◆ **TASK TO CARRY OUT**:
In the records below, which lines include "will"? Copy them.

Dataset entries
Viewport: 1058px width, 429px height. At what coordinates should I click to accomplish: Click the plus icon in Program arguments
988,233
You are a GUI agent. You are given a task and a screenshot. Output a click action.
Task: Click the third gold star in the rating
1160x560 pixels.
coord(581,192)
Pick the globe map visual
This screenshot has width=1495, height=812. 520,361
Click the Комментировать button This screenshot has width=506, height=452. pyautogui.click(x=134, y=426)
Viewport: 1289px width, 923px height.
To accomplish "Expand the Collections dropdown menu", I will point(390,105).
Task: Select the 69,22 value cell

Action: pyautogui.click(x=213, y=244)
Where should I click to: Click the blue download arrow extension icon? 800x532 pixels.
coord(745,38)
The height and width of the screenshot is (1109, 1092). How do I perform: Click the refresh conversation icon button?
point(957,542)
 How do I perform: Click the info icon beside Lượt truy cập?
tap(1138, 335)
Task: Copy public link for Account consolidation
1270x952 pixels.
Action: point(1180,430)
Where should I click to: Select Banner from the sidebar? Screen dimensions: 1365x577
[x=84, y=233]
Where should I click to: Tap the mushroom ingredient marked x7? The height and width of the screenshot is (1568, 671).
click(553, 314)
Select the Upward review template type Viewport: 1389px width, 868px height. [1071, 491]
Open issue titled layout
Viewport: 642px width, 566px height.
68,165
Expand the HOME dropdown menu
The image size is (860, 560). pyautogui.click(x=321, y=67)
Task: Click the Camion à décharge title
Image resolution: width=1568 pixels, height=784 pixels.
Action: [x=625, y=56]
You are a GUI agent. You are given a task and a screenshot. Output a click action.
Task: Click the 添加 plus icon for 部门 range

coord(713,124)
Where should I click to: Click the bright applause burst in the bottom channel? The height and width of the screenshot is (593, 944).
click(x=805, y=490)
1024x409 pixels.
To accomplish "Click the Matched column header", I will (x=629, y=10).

◆ **RESPONSE AREA**:
To accomplish "Expand the Collections dropdown menu", I will point(390,105).
To accomplish "Click the Matched column header", I will (x=629, y=10).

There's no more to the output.